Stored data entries
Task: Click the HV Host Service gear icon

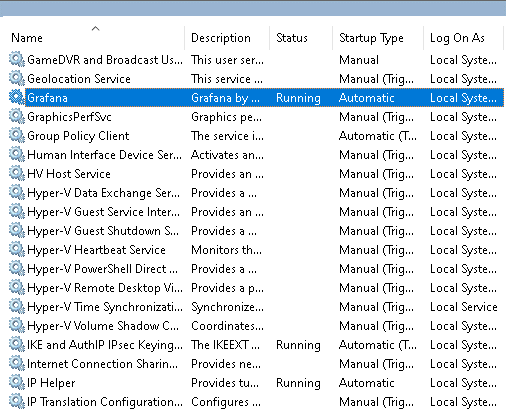Action: click(x=17, y=174)
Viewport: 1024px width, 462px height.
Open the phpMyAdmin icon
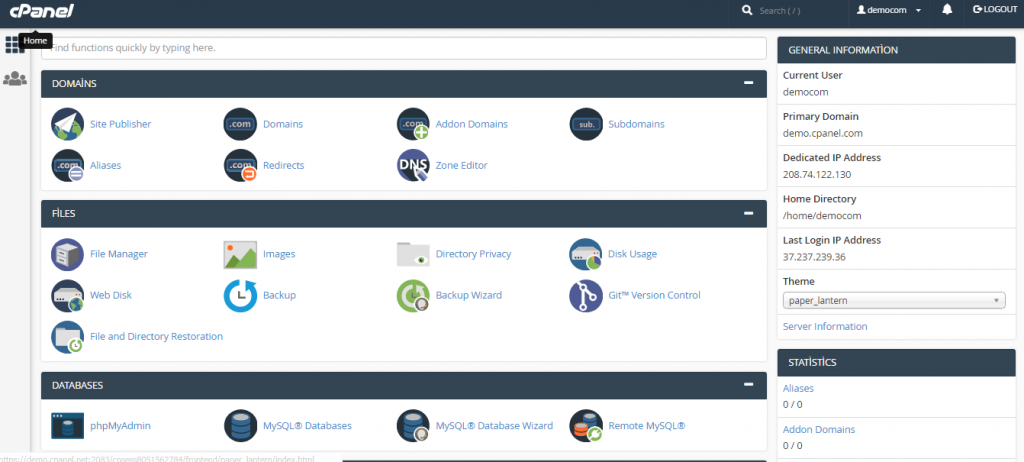coord(67,426)
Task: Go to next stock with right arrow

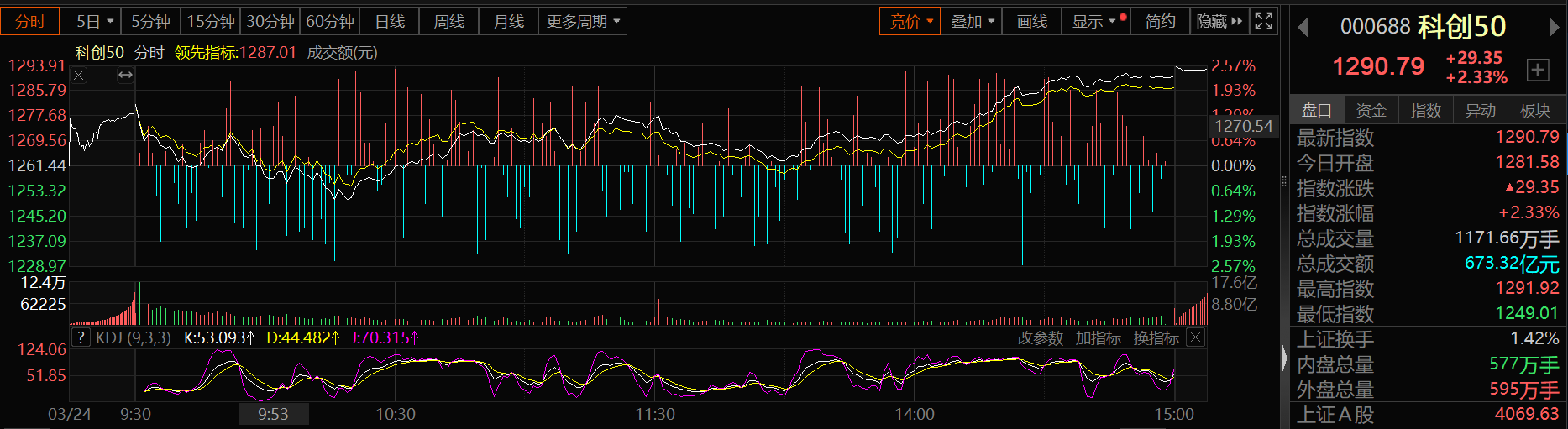Action: point(1554,28)
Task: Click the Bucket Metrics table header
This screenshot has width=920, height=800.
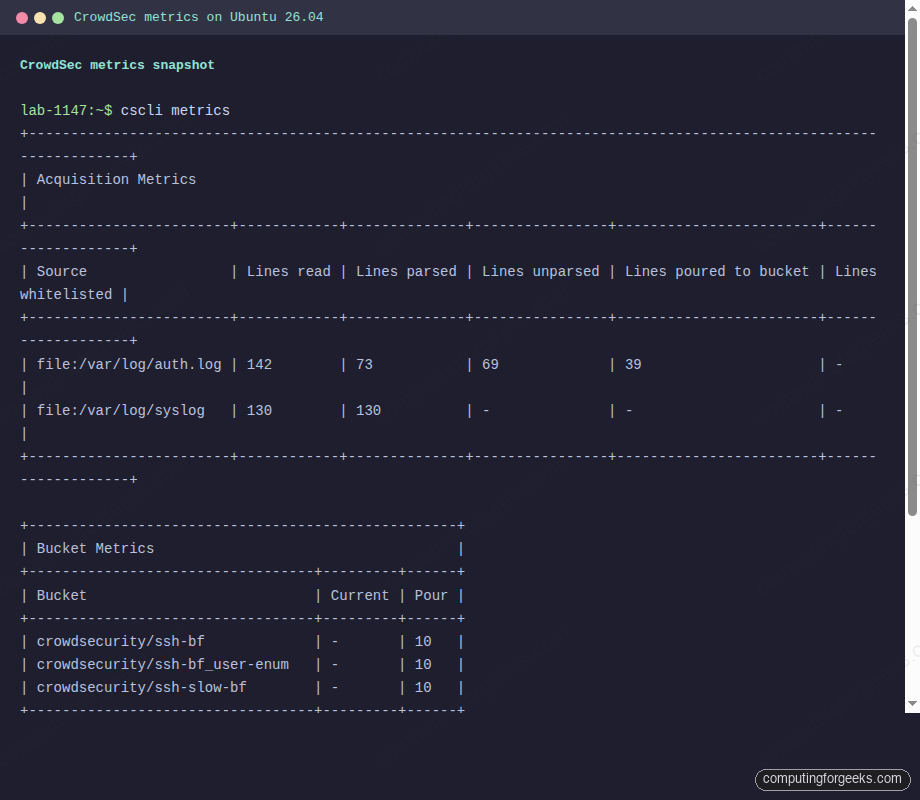Action: tap(95, 548)
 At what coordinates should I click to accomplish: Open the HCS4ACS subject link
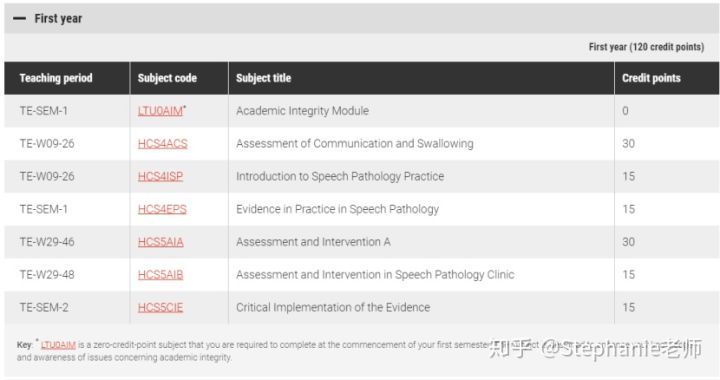tap(163, 144)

- [YOUR TASK]: Go through the records and repeat each one exactly, skipping anything that is a picture.

- [SOLUTION TO THIS PROBLEM]:
Task: Click the HV Host Service gear icon

Action: click(x=17, y=174)
Viewport: 1024px width, 462px height.
Open the phpMyAdmin icon
coord(67,426)
Task: Go to next stock with right arrow

Action: point(1554,28)
Task: Click the Bucket Metrics table header
This screenshot has width=920, height=800.
Action: tap(95, 548)
 At what coordinates should I click to accomplish: Open the HCS4ACS subject link
tap(163, 144)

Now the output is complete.